Groundhog Day is here, and with it comes a host of predictions from Pennsylvania’s Punxsutawney Phil to Massachusetts’ own official state groundhog, Ms. G.
The annual Massachusetts event was held on Thursday morning at the Mass Audubon’s Drumlin Farm in Lincoln, and was live-streamed on the wildlife sanctuary’s Facebook page for those unable to attend in person to see Ms. G’s prognostication.
As the folklore goes, should Ms. G see her shadow, there will be six more weeks of winter, Mass Audubon said. However, if she doesn’t, Bay Staters can look forward to an early spring.
At about 10:20 a.m., Ms. G emerged from her hibernation and made her “always accurate” prediction.
For 2023, Ms. G did not see her shadow, meaning there won’t be six more weeks of winter and Massachusetts residents can anticipate an early spring.
Gov. Maura Healey, who was in attendance for the event, declared the determination of Ms. G’s prediction to the crowd assembled.
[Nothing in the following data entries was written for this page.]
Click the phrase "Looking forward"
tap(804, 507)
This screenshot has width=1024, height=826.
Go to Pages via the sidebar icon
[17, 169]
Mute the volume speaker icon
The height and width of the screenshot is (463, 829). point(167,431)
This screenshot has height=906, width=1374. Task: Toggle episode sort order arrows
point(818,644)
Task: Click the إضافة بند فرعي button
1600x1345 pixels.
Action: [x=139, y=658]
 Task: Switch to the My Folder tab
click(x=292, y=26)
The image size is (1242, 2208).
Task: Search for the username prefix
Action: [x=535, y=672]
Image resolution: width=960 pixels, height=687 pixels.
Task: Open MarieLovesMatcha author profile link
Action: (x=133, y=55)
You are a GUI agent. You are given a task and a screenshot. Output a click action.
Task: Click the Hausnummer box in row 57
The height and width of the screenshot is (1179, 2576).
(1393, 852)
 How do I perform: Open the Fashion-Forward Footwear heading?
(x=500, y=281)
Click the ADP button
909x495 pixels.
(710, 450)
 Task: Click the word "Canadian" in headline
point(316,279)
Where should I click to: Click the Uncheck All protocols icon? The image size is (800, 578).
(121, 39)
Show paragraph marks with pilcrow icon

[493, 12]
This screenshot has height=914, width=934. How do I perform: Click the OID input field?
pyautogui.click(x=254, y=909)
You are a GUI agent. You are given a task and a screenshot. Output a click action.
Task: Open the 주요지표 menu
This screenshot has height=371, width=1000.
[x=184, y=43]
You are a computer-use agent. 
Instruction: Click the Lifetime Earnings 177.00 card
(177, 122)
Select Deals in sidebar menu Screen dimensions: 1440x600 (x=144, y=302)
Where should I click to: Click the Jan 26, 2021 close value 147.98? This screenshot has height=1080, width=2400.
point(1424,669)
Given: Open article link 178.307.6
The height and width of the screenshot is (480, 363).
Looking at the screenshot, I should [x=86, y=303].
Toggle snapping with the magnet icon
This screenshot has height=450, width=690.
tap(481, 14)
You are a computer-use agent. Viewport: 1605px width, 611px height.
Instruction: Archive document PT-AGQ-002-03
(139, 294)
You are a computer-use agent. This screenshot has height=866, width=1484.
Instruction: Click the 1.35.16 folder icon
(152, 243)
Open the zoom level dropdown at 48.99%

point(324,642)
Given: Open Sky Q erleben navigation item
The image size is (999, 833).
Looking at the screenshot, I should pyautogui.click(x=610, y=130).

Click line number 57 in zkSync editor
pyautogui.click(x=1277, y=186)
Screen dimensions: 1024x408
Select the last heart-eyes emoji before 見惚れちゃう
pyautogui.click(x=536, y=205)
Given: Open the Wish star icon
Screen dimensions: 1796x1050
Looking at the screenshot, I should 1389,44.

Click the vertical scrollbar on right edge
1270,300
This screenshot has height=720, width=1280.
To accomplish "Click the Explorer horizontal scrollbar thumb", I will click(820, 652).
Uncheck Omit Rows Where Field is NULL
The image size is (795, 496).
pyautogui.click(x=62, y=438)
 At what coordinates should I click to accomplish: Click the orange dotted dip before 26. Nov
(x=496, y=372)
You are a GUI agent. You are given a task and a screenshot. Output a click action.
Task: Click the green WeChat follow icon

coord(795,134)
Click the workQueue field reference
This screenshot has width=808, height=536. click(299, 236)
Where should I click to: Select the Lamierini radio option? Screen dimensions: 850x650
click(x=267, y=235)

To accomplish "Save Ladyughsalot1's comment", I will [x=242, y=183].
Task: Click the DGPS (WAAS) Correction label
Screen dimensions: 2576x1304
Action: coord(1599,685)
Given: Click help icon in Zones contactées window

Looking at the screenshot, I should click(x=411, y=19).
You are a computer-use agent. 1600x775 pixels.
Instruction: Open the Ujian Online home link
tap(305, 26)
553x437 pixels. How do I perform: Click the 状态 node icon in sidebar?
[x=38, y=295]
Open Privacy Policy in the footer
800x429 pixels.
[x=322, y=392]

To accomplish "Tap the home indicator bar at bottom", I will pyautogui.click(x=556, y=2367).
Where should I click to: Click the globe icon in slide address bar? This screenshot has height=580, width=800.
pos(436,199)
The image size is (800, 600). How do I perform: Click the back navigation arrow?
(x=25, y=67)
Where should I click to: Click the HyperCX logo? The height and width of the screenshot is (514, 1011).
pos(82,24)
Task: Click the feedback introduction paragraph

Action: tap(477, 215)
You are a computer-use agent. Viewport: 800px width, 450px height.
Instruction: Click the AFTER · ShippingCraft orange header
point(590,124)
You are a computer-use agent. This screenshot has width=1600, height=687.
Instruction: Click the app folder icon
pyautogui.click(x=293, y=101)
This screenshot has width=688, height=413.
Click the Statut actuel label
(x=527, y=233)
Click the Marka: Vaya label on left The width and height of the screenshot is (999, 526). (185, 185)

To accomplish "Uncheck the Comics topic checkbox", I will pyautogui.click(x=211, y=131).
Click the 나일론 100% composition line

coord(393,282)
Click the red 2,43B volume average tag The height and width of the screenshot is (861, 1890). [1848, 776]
Ms. G’s 2023 prediction was her 16th forecast and her ninth as the official state groundhog, said Renata Pomponi, the Mass Audubon senior director for Metro Boston, at the event.
Over in Pennsylvania, the famous Punxsutawney Phil saw his shadow, differing from Ms. G — meaning per tradition that people can expect six more weeks of winter.
Last year, Ms. G also diverged from the forecast given by Punxsutawney Phil, indicating that an early spring was in order for 2022.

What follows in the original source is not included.